=== Textauszug ===
★ ★ ★ ★ ★ ★ ★

Doch damit endet die Aufzählung der guten Eigenschaften nicht: Die Verse 88 bis 91 beschreiben, wie er pflichtbewusst den Frieden erhält, das Recht bewahrt, sich nicht der Betrügerei hingibt, sondern vorbildlich lebt. Die drei Eigenschaften gewaere, milte und kiusche lassen sich übersetzen mit „zuverlässig“, „freigiebig“ und „keusch“ und sie runden die Beschreibung des Kaisers ab – eine Aneinanderreihung von Tugenden, die mit den christlichen Wertvorstellungen übereinstimmen und erstrebenswert sind, um ein Gott wohlgefälliges Leben zu führen. Und gerade Gottes Gebote sind es, die der Kaiser, wie aus den Versen 100 bis 102 ersichtlich, mit allem Fleiß zu befolgen versucht.

Kann sich der Kaufmann Gêrhart mit einem solchen Vorbild überhaupt messen?

Der Protagonist wird in die Handlung eingeführt, als der Kaiser auf der Suche nach diesem in Köln seinen Blick über die versammelte Schar schweifen lässt. Neben den äußeren Merkmalen, wie seine teure Kleidung und seine schöne Gestalt, werden auch die Charaktereigenschaften in die Beschreibung eingewoben. Tatsächlich tauchen auch bei dem Kaufmann die Vokabeln zuht, kiusche und gewaere (Verse 772 bis 777) auf. Genau wie der Kaiser nimmt auch der Kaufmann Abstand von einem bösen Lebenswandel, beschrieben in dem Vers 774.

Es fällt auf, dass Gêrhart, im Gegensatz zu Otto, weder wirde noch milte zugeschrieben werden. Dies ist als eine Folge des Standesunterschieds zu erklären: In seiner Stellung als Adeliger und als Herrscher genießt der Kaiser Ehre und Ansehen und kann auch in einem Maße freigiebig sein, das die Möglichkeiten eines Kaufmanns bei Weitem übersteigt.

Gêrhart werden jedoch auch eigene Attribute zugeschrieben: Er ist getriuwe, wîse und wol gezogen (Verse 775 bis 777), also treu, weise und wohlerzogen. Letzteres fällt dadurch auf, dass es das einzige Attribut ist, das als Ergebnis eines äußeren Einflusses zu erkennen ist und das Gêrhart in der passiven Rolle zeigt, für das er sich folglich nicht rühmen könnte.

Schließlich sei das kleine Wort guot aus Vers 775 erwähnt: Die Gutmütigkeit, die dem guten Gêrhart zu diesem Zeitpunkt der Rahmenhandlung, also nach seinen Abenteuern, vom Volk sogar als Epitheton angehängt wird.

So heben sich beide Männer durch ihren edlen Charakter von der Masse ab.

Warum also der Kaufmann dem Kaiser als Vorbild gelten soll, wird durch den Vergleich der Tugenden nicht ersichtlich – vielmehr stellt sich folgende Frage: Was hat Gêrhart getan, dass ihm den Beinamen „der Gute“ eingebracht hat, welchen der Kaiser eben nicht besitzt?

★ ★ ★ ★ ★ ★ ★

=== Datenauflistung ===
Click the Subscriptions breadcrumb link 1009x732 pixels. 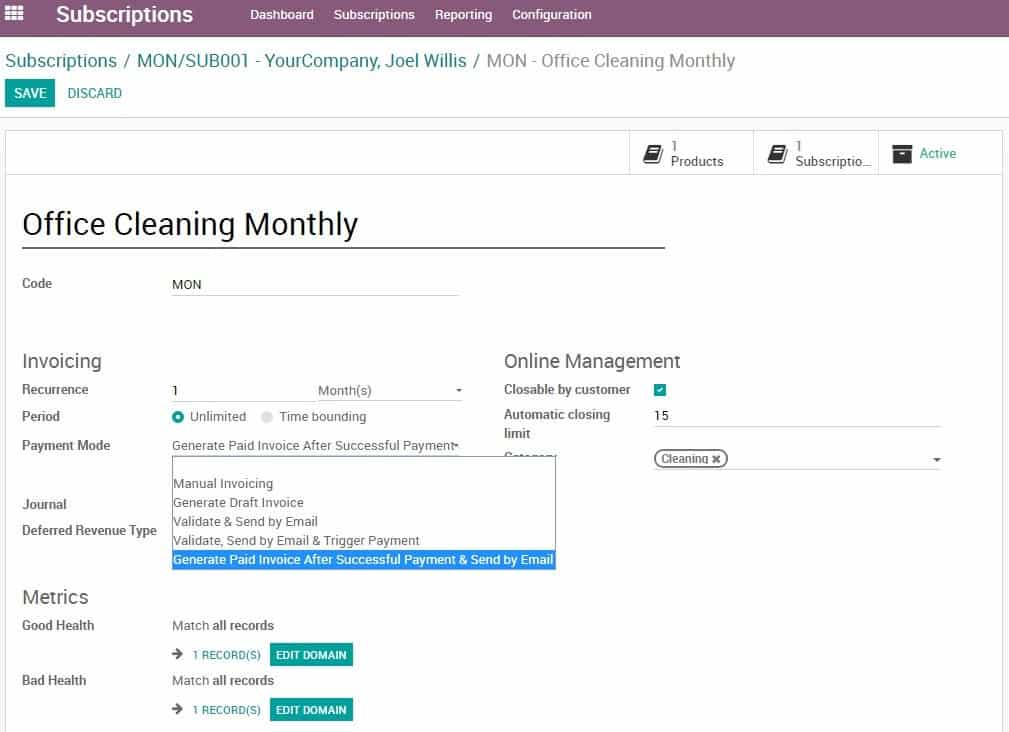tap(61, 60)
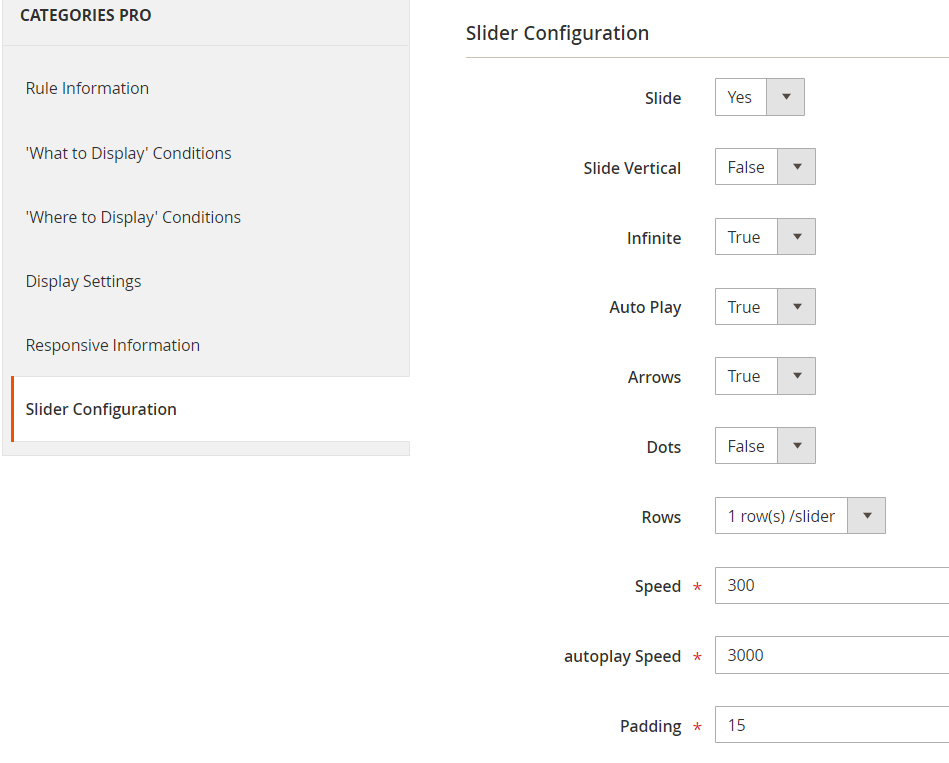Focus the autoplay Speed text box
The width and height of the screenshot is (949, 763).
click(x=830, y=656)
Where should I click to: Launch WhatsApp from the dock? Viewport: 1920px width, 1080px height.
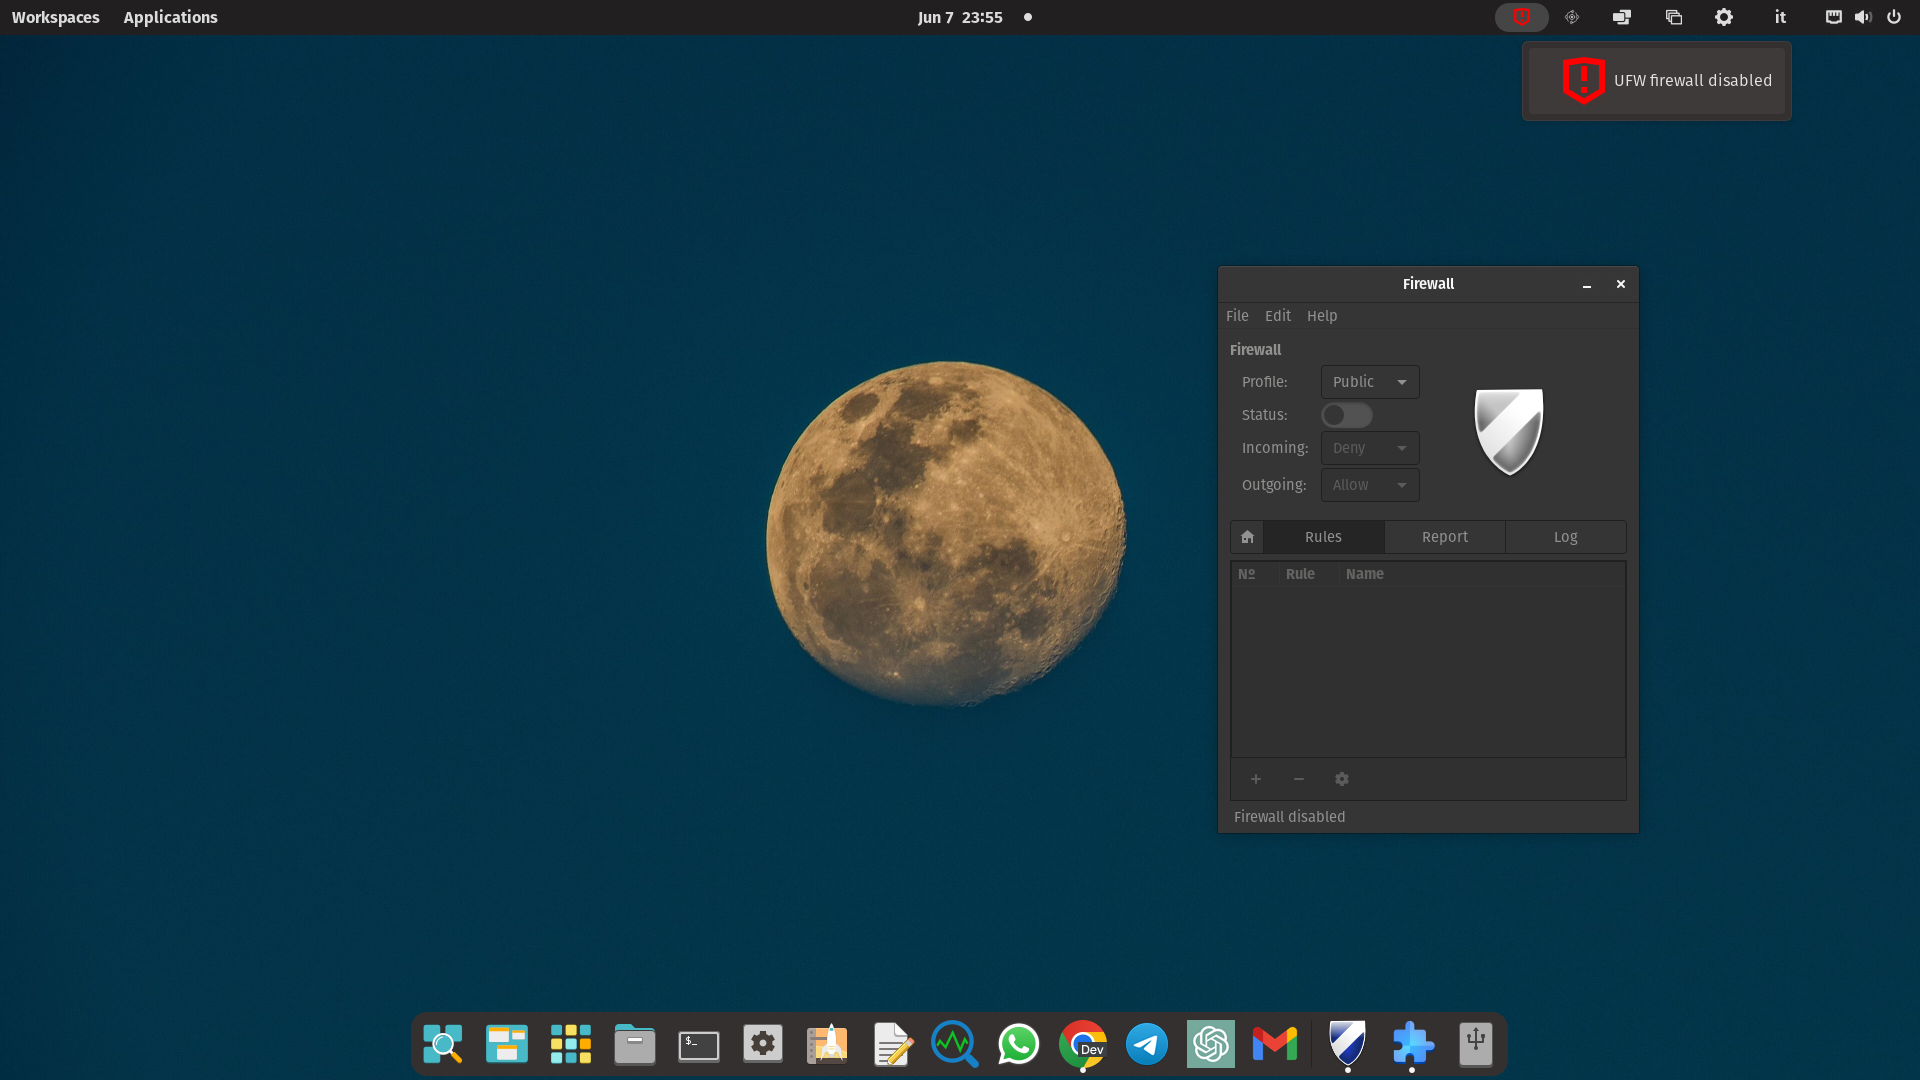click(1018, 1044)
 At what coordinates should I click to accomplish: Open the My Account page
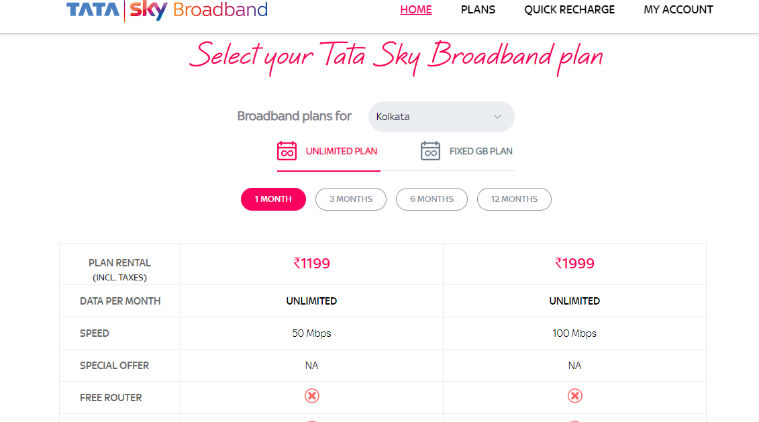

★ ★ ★ ★ ★ ★ ★

=== Ihre Aufgaben ===
A: Geben Sie aus dem Textauszug über Kaiser und Kaufmann den Abschnitt unverändert aus, der mit den Worten „Gêrhart werden jedoch“ einsetzt und mit „Epitheton angehängt wird.“ endet.
B: Beantworten Sie anhand des Textauszugs über Kaiser und Kaufmann diese Fragen:
(i) Mit welchen drei Wörtern werden gewaere, milte und kiusche übersetzt?
(ii) Welche beiden Eigenschaften des Kaisers werden Gêrhart nicht zugeschrieben?
(iii) In welcher Stadt lässt der Kaiser seinen Blick über die versammelte Schar schweifen?
C: Führen Sie den Textauszug über Kaiser und Kaufmann im Anschluss an seinen letzten Satz fort.

=== Antworten ===
A:
Gêrhart werden jedoch auch eigene Attribute zugeschrieben: Er ist getriuwe, wîse und wol gezogen (Verse 775 bis 777), also treu, weise und wohlerzogen. Letzteres fällt dadurch auf, dass es das einzige Attribut ist, das als Ergebnis eines äußeren Einflusses zu erkennen ist und das Gêrhart in der passiven Rolle zeigt, für das er sich folglich nicht rühmen könnte.

Schließlich sei das kleine Wort guot aus Vers 775 erwähnt: Die Gutmütigkeit, die dem guten Gêrhart zu diesem Zeitpunkt der Rahmenhandlung, also nach seinen Abenteuern, vom Volk sogar als Epitheton angehängt wird.

B:
(i) Mit „zuverlässig“, „freigiebig“ und „keusch“.
(ii) Wirde und milte.
(iii) In Köln.

C:
4. Die guten Werke des Kaisers – die guten Werke Gêrharts

Die gute Tat, die der Kaiser Otto vollbracht hat, besteht darin, dass er das Magdeburger Erzstift gegründet hat. Dazu hat er Gut, Ministerialen, Ortschaften, Burgen und Ländereien als Schenkung hingegeben:

V. 179 „(…) sî [Otto und seine Gemahlin] gâben dran

eigen, dar zuo dienestman,

stete, bürge und ouch lant.

ditz ist noch Megdeburc genant“

Zum Erzbischof ist ein edler Fürst gewählt worden, dem Otto das Recht verliehen hat, der Krone den Schirmvogt zu wählen.

Davon, dass dieses Werk durchaus nicht gering zu schätzen ist, sprechen die Verse 184 bis 187:

„der keiser stiftez bî der zît

mit solhen kreften daz es treit

von rîcheit immer werdekeit

in hôhem namen hinnen für.“

[...]


[1] Vgl. Theil, Edmund: „Weltchronik – Rudolf von Ems. Karl der Große – der Stricker“, Bozen 1986, S. 15-16. Abweichungen werden eigens angegeben.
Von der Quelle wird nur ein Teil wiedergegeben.